▸ TASK LIST:
1 - In the dating advice newsletter, which site was overhauled so readers can navigate it more easily?
2 - Carry on the dating advice newsletter from its final sentence.

I made a bunch of changes over the weekend (yes, I was a busy Dating Advice Dude...) and I wanted you to know about them all.
First off, Session 26 is available, and you should check that out, of course... you probably got an email on that one already.
/audioprogsub.htm
But, there's also a new Podcast available. The link to get these is on the home page of the site at:
https://www.datingdynamics.com
You can also get the podcast each week by subscribing in iTunes (f(ree download from Apple).
And last, but certainly not least, we've completely overhauled the Alpha Seduction site so that you can more easily navigate it.
Take a look:
http://www.alphaseduction.com
CRAZY WOMAN DRAMA:
I know you are great at covering the multitude of women and dating techniques necessary to be an alpha man, and following on from your terrific ebook 'Secrets Of The Alpha Man' and some info I listened to on your podcasts online (nice work, great for listening to in the office, it'll be Advanced Audio Coaching next).
I would like you to tackle issues on dealing with 2 Criteria.
(1) I have dated several single mothers, and recently one who is separated with a husband lingering like a bad smell. She has moved on, invested a heck of a lot of time in her house and life since moving out but not divorced yet, still going through the child custody. This guy was abusive to her.

Stored items

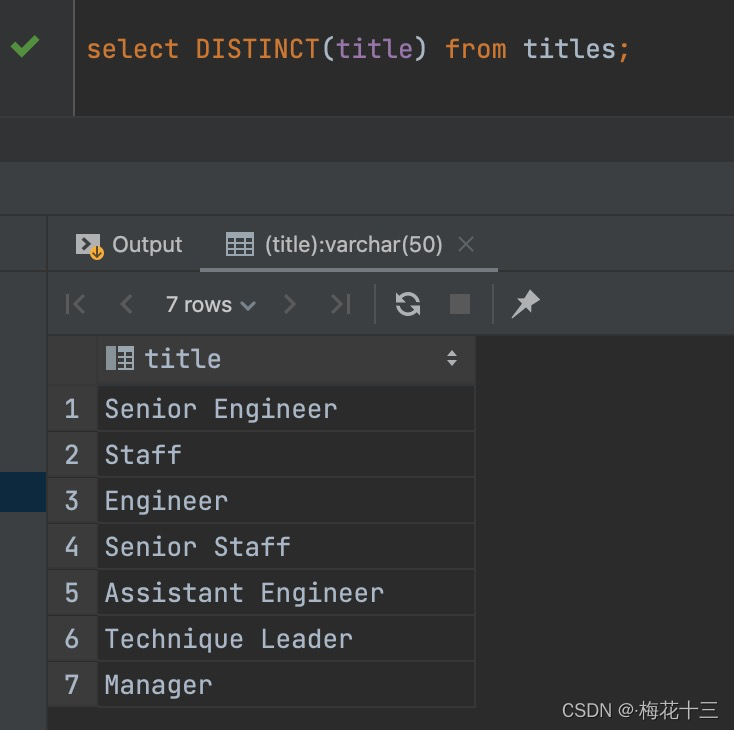Click the table corner select-all cell
The height and width of the screenshot is (730, 734).
pyautogui.click(x=72, y=358)
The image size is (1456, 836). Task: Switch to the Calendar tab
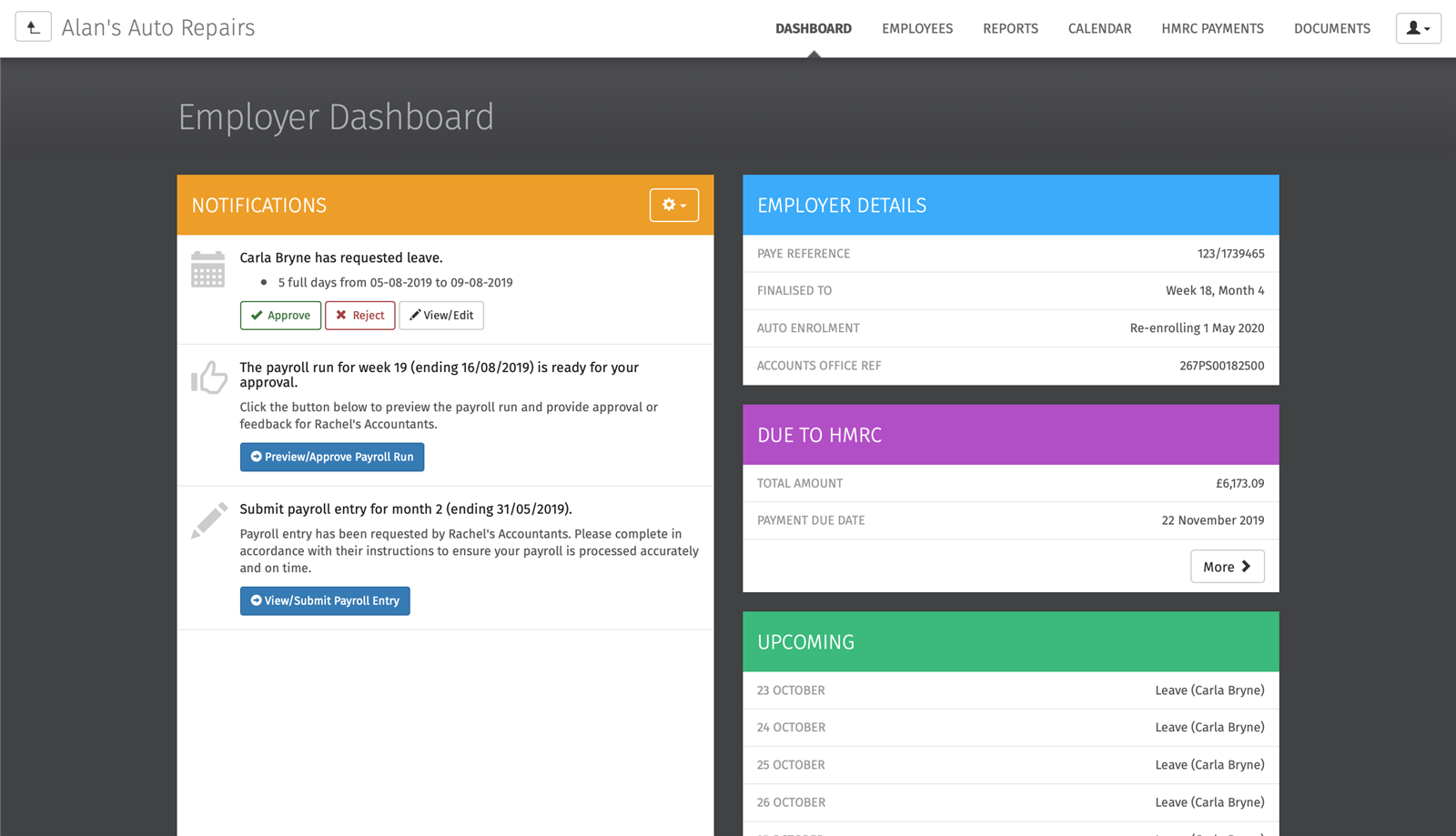pyautogui.click(x=1099, y=28)
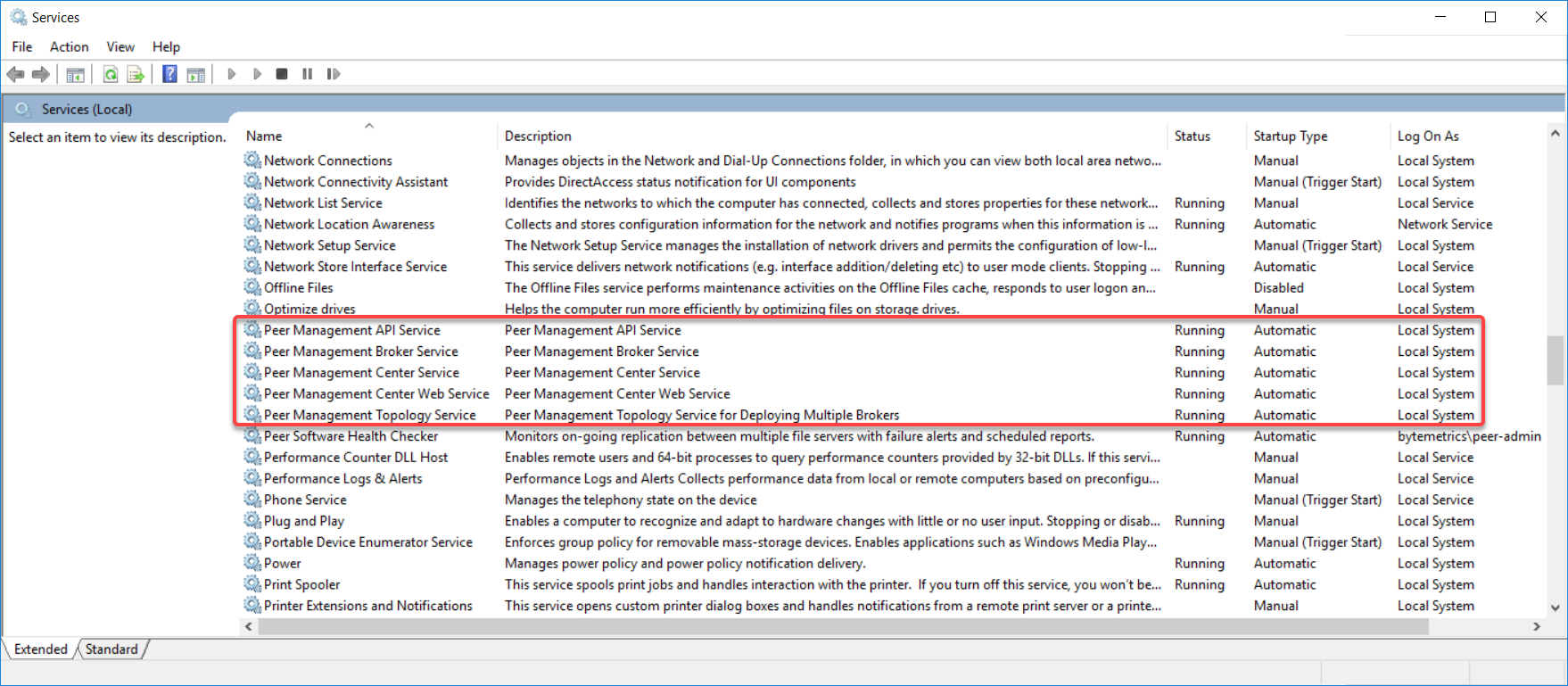Sort by the Startup Type column header
The image size is (1568, 686).
pyautogui.click(x=1290, y=136)
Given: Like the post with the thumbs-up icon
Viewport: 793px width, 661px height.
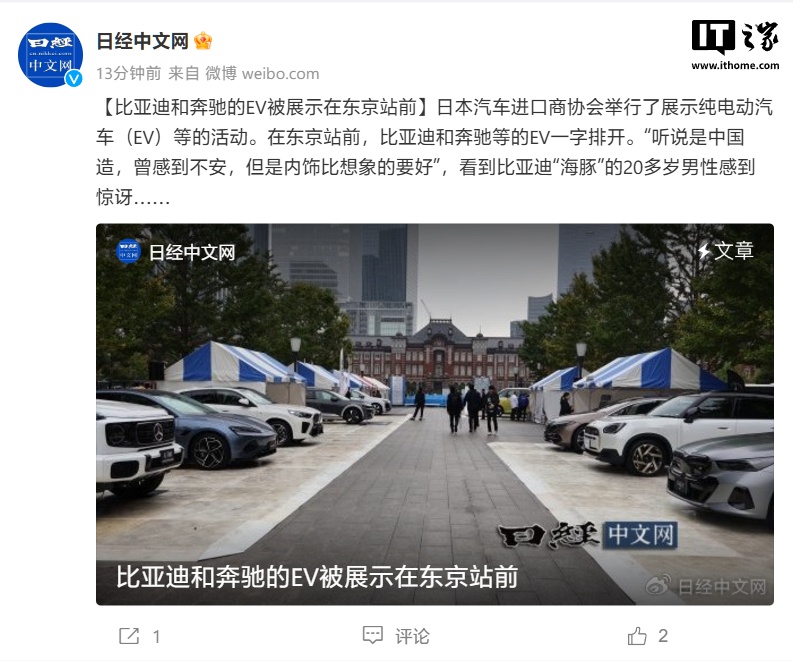Looking at the screenshot, I should [x=637, y=636].
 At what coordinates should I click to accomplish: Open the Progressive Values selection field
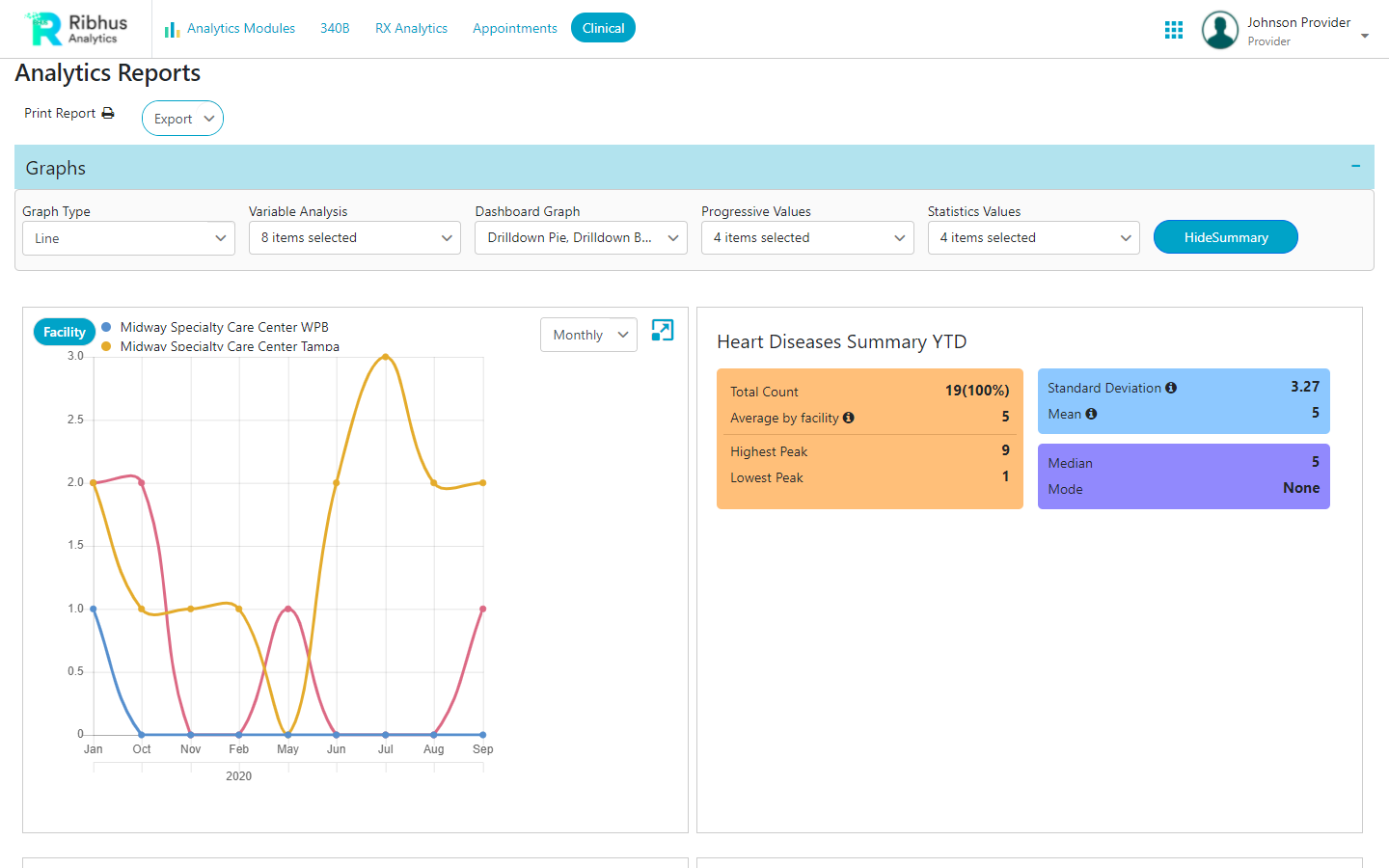(807, 237)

▸ RESPONSES FOR EACH TASK:
1 - The Alpha Seduction site.

2 -
She has 2 kids (8 and 9) who are nice, however the nine yr old son suffers from ADHD and I couldn't be around him as he is for his father in the divorce. How would you approach a relationship like this, my theory is to keep it as light as possible and be patient with the girl and give her more space than what is between an airhead's ears. I have been dating other people off and on during this.
(2) She is also a girl with a wild past, one of her closest male friends who has a child by / with her best friend is a very disruptive influence, and her and her best friend both get on with him very well. He has been inside prison for many years off and on, and when I first met him he had been in a bad fight with several guys.
What a first impression meeting him on a sofa covered in blood with severe cuts and bruises all over him! He is best described as psychotic in nature, he has just got out of prison again and is on a charge AGAIN for assaulting a prison officer. He has no money, no fixed home and no job and some of the things he gets up to would shock you. Anyway regarding the kids (my ex's and her friend's) he is fine with them but I find that a little worrying that my ex allows him to play with them.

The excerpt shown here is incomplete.